***** PROVIDED INFORMATION *****
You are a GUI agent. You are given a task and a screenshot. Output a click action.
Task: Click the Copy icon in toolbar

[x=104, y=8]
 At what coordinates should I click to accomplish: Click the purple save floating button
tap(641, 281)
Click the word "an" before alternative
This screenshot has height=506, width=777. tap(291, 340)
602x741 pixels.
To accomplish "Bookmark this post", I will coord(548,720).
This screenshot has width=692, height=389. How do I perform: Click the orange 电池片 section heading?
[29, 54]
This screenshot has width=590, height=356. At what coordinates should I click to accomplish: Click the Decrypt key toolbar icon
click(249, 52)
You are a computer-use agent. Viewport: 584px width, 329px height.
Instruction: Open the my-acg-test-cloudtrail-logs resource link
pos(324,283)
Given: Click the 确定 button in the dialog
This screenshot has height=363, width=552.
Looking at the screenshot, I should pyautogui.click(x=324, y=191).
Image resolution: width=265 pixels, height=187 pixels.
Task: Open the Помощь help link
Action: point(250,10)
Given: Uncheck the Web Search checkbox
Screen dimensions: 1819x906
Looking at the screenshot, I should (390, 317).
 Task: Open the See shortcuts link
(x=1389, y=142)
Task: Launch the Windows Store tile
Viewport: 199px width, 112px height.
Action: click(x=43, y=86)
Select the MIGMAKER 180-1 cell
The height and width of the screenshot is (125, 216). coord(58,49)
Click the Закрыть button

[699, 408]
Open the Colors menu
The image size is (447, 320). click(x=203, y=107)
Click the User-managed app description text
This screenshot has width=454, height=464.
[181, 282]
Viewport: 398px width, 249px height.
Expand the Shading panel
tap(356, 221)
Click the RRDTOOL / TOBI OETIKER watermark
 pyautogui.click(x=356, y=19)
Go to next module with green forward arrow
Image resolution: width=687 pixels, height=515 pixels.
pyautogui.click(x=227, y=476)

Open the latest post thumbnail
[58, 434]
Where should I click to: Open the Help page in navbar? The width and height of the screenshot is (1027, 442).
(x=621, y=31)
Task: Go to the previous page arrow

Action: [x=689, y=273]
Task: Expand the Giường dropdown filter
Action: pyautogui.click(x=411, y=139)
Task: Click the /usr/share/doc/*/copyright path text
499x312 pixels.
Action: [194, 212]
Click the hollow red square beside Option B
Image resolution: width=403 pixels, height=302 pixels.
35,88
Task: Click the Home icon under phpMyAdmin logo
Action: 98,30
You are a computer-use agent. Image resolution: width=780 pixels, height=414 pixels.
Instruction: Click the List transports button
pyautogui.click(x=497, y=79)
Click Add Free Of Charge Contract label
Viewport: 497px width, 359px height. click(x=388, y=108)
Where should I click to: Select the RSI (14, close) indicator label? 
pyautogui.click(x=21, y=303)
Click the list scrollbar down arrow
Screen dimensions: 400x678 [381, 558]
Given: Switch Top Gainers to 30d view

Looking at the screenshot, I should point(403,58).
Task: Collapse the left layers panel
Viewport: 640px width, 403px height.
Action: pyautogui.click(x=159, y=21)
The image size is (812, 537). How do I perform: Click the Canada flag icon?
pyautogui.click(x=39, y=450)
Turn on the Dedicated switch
*****
> [TASK STATEMENT]:
Your answer must be the lines from the first line of the records through the line containing "602x741 pixels.", copied exactly.

> [ANSWER SECTION]:
You are a GUI agent. You are given a task and a screenshot. Output a click action.
Task: Click the Copy icon in toolbar

[x=104, y=8]
 At what coordinates should I click to accomplish: Click the purple save floating button
tap(641, 281)
Click the word "an" before alternative
This screenshot has height=506, width=777. tap(291, 340)
602x741 pixels.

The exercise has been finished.